A Community Linked To Conservation

Jackson Hole has a long, colorful history as a frontier community surrounded by some of the most expansive and spectacular natural lands on earth. Shooting Star has been sensitively designed to respect and enhance Jackson Hole's vistas, wildlife habitat, open landscapes, and traditional culture of working cattle ranches. The story of Shooting Star is intricately tied to Jackson Hole's culture and natural setting. Carefully planned by a family that has operated one of the valley's largest working ranches for generations, Shooting Star takes its name from the West's brilliant night skies.

How It All Began

In 1929 Stanley and Helen Resor's eleven year old son Stanley Rogers Resor spent part of the summer in Jackson Hole with the Huyler family, who had bought a ranch on the Snake River. The younger Stanley's enthusiasm about his experience led his father to buy 400 acres of land, sight unseen. The entire family arrived in 1930 and began using a few pre-existing cabins and an old barn. To begin expanding the ranch the Resors hired architect Paul Colborn of Connecticut to design a new main house, which is reputed to be the first two story cabin on the west side of the Snake River. Resor had little interest in simply owning land, but instead wanted to create a functioning, sustainable ranch operation. He pulled down the old barn and hired landscape architect Isabelle Pendleton from Harvard to lay out the headquarters complex and an entrance road along Lake Creek.

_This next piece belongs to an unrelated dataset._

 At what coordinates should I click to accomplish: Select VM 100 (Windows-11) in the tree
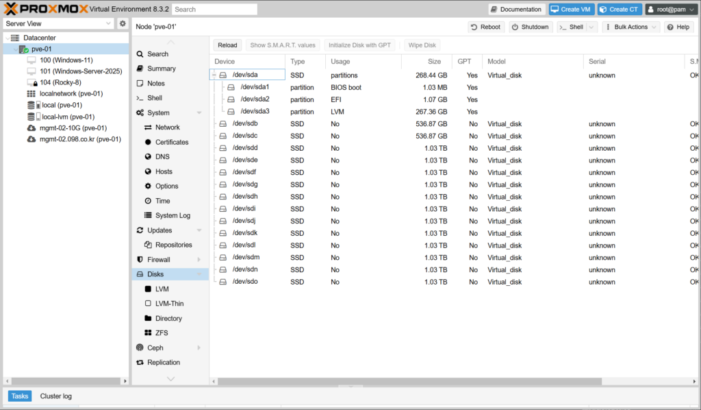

A Passion For Architecture

In 1936, the Resors built the White Cabin, named because its logs were painted white on the inside. The Cabin was designed by Philip Goodwin, who with Edward Durrell Stone, designed the Museum of Modern Art and was on the board of MOMA with Helen Resor. Soon after, Helen asked architect Mark Peters to design a building in the style of Le Corbusier. The dining room, as it was called, was to span the mill stream, an arm of the Snake River that fed a power turbine. When Helen lost confidence in Peters, she turned to MOMA director Alfred Barr for advice. As a result of a divided MOMA board, which was split between a faction led by Abby Rockefeller who supported Stone and Goodwin for the new MOMA building and a faction led by Barr and Resor who supported Ludwig Mies van der Rohe, Helen hired Mies to complete the dining room, his first project in the United States.

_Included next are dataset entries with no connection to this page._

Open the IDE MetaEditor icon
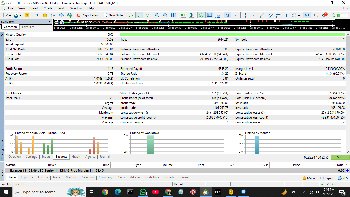Image resolution: width=350 pixels, height=197 pixels. point(37,15)
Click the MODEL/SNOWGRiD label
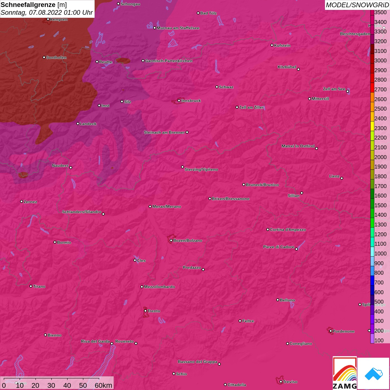 coord(357,5)
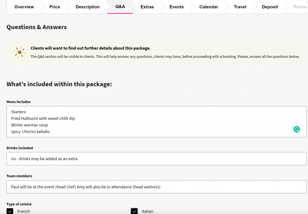The width and height of the screenshot is (308, 214).
Task: Switch to the Price tab
Action: coord(55,7)
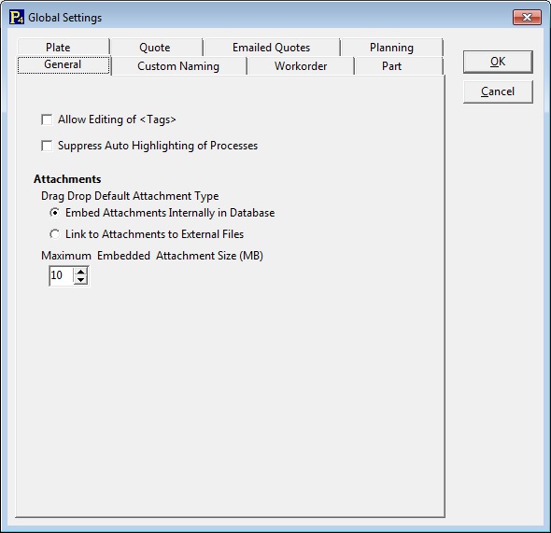Increase maximum attachment size with up arrow
This screenshot has width=551, height=533.
81,272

The Resors also considered Walter Gropius but settled on Mies as a more practical choice. In 1937, the Resors met Mies in Paris and accompanied him on his first trip to the U.S. Mies stayed in the White Cabin, sharing it with the artist Grant Wood. Mies developed plans for a building that spanned the stream and featured floor-to-ceiling windows. The only concession to the ranch’s western aesthetic was that Mies used wood to clad the building, for the first and only time in his career.

The Snake River Ranch

Over time the ranch, which became known as the Snake River Ranch, evolved into one of the largest deeded ranches in the Jackson Hole area. The ranch buildings are now simple structures and built mostly of log. They are grouped into three complexes comprising headquarters, residential and shop complexes. At first the ranch was run as a cow/calf operation, but now it runs approximately 3,800 steers. The ranch borders Shooting Star on the south and east, and with the Teton Range on the west and to the north, provides an extraordinary backdrop for the Tom Fazio designed golf course.

Location And Design

Shooting Star is located at the base of Teton Village, and is 22 miles from the airport and 12 miles from the town of Jackson. The fundamental concept for the master plan for Shooting Star is that people will always be attracted to quality - whether it be a Tom Fazio core golf course, the incomparable skiing and snowboarding of the Jackson Hole Mountain Resort, a Class I trout stream, or 1,300 acres of open space. To ensure that this quality endures, Shooting Star has developed architectural and landscape guidelines that allow for creative design while ensuring that each home complements the physical beauty and Western traditions of Jackson Hole.